Bug 109047 - [gen3] [drm] GPU HANG: ecode 3:0:7ee06741 in Chrome_InProcGp, hang on rcs0, reset
Summary: [gen3] [drm] GPU HANG: ecode 3:0:7ee06741 in Chrome_InProcGp, hang on rcs0, r...
Status: REOPENED
Alias: None
Product: DRI
Classification: Unclassified
Component: DRM/Intel (show other bugs)
Version: unspecified
Hardware: x86-64 (AMD64) Linux (All)
: medium minor
Assignee: Intel GFX Bugs mailing list
QA Contact: Intel GFX Bugs mailing list
URL:
Whiteboard: Triaged
Keywords:
Depends on:
Blocks:
 
Reported: 2018-12-12 20:26 UTC by Vasily Galkin
Modified: 2019-04-17 17:54 UTC (History)
2 users (show)

See Also:
i915 platform: I945G
i915 features: GPU hang


Attachments
/sys/class/drm/card0/error (11.37 KB, text/plain)
2018-12-12 20:26 UTC, Vasily Galkin
no flags Details
full dmesg with default debug level (61.11 KB, text/plain)
2018-12-12 20:27 UTC, Vasily Galkin
no flags Details
Compressed logs of crash on 4.20 with drm.debug=0x1e (1.09 MB, application/x-xz)
2019-01-14 17:11 UTC, Vasily Galkin
no flags Details
output of journalctl -o short-monotonic | grep -C 30 i915_reset_device (28.77 KB, text/plain)
2019-01-14 17:29 UTC, Vasily Galkin
no flags Details
/sys/class/drm/card0/error on 4.20 (4.46 KB, text/plain)
2019-02-07 12:36 UTC, Vasily Galkin
no flags Details
/sys/class/drm/card0/error on drm-tip 5.1-rc1 (4.48 KB, text/plain)
2019-04-17 17:51 UTC, Vasily Galkin
no flags Details
Xorg.0.log on drm-tip 5.1-rc1 (33.28 KB, text/plain)
2019-04-17 17:52 UTC, Vasily Galkin
no flags Details
Compressed logs of boot & crash with drm.debug=0x1e on drm-tip 5.1-rc1 (3.83 MB, application/octet-stream)
2019-04-17 17:54 UTC, Vasily Galkin
no flags Details

Note You need to log in before you can comment on or make changes to this bug.
Description Vasily Galkin 2018-12-12 20:26:27 UTC
Created attachment 142794 [details]
/sys/class/drm/card0/error

After using a chrome-based browser with gles2-based acceleration running for several weeks with lot of tabs on a machine with small amount of memory the screen flickers and the gpu hang appeared in dmesg.
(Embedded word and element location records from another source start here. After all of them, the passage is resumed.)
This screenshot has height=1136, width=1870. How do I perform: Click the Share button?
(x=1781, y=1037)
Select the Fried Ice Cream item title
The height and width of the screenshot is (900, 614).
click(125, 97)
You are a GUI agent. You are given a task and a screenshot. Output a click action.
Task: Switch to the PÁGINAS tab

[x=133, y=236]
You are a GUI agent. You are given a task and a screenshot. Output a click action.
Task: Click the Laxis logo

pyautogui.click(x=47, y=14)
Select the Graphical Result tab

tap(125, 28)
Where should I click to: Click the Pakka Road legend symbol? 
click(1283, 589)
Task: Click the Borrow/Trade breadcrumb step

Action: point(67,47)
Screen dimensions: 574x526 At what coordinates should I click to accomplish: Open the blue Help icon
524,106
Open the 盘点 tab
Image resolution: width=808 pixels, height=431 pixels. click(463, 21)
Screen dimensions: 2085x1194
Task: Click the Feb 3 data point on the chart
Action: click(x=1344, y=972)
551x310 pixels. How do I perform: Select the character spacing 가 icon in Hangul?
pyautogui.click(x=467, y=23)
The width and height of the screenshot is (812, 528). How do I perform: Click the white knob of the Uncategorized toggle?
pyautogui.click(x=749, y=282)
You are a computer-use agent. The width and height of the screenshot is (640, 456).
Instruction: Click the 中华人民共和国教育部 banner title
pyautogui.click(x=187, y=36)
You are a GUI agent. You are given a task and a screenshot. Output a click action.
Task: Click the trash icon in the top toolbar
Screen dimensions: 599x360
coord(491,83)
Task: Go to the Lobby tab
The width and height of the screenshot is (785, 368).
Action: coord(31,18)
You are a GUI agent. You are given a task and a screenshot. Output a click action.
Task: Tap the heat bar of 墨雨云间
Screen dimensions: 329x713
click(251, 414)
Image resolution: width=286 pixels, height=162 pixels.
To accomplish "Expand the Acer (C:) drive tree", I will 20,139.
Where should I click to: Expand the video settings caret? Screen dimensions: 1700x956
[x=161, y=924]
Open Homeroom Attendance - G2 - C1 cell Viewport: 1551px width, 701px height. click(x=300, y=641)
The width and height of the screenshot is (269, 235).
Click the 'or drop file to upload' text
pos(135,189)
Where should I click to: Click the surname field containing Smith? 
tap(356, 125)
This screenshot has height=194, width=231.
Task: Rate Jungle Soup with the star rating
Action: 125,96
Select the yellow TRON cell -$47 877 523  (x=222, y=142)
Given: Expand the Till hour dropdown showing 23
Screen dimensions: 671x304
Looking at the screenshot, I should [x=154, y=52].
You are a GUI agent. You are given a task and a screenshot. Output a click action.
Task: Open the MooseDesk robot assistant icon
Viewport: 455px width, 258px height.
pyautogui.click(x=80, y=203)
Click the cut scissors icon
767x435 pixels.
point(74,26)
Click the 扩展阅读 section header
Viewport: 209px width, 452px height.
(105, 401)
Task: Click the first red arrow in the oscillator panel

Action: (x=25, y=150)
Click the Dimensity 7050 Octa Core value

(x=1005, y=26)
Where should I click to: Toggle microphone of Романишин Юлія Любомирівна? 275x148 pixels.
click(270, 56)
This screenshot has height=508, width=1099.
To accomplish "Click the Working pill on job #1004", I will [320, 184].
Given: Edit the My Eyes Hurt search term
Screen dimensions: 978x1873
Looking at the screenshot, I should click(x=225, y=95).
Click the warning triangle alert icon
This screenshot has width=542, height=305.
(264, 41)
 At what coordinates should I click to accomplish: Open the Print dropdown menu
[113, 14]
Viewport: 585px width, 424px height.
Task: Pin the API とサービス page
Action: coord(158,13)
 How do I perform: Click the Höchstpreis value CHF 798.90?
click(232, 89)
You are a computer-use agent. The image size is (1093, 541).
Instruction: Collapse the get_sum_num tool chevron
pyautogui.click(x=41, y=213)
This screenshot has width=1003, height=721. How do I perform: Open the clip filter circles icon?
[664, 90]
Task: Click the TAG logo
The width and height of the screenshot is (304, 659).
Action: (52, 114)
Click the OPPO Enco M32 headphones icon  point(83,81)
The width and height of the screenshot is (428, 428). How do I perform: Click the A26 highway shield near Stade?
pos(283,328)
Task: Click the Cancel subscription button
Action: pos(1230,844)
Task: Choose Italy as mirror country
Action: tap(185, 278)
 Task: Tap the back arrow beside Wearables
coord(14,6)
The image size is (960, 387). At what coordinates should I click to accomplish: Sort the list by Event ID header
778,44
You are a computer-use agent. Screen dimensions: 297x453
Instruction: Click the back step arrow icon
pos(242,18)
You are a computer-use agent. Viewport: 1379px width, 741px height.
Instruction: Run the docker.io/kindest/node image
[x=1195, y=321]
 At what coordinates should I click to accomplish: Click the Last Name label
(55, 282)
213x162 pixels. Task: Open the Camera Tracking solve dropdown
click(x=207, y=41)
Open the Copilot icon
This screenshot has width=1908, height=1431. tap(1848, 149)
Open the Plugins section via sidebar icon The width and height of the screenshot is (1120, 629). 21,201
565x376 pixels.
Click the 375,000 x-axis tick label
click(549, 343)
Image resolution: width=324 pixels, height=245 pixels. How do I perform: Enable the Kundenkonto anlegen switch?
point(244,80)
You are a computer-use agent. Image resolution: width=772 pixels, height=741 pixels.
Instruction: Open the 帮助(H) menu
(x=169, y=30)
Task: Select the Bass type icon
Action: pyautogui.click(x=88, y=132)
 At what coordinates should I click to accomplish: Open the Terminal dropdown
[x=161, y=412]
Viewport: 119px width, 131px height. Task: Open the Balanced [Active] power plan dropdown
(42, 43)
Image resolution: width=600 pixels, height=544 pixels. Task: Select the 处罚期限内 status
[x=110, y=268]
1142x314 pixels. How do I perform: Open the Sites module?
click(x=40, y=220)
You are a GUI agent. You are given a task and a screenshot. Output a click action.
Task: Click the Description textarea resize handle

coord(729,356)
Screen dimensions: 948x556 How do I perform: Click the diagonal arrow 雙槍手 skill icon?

From the user point of view the problem is minor since the gpu recovered finely, even browser is still working. This is mostly for sharing error state text for a case that similar problem affects other users with a non-recoverable hangs.

GPU HANG: ecode 3:0:0x7ee06741, in Chrome_InProcGp [7079], reason: hang on rcs0, action: reset

System environment:
-- chipset: i945g (82945G/GZ Integrated Graphics Controller 8086:2772)
-- system architecture: 64-bit
-- xf86-video-intel: 2:2.99.917+git20180925-2
-- xserver:2:1.20.3-1
-- mesa:18.2.5-3
-- libdrm:2.4.95-1
-- kernel:4.19.0-rc7-amd64
-- Linux distribution:debian testing
-- Mobo model:DMI: Gigabyte Technology Co., Ltd. GC330UD, BIOS F2 03/17/2009
-- Display connector:d-sub

Browser opera 59.0.3154.0 was started with lots of non-default arguments including --use-gl=egl that enables glesv2 backend (well, to make it usably fast on i945)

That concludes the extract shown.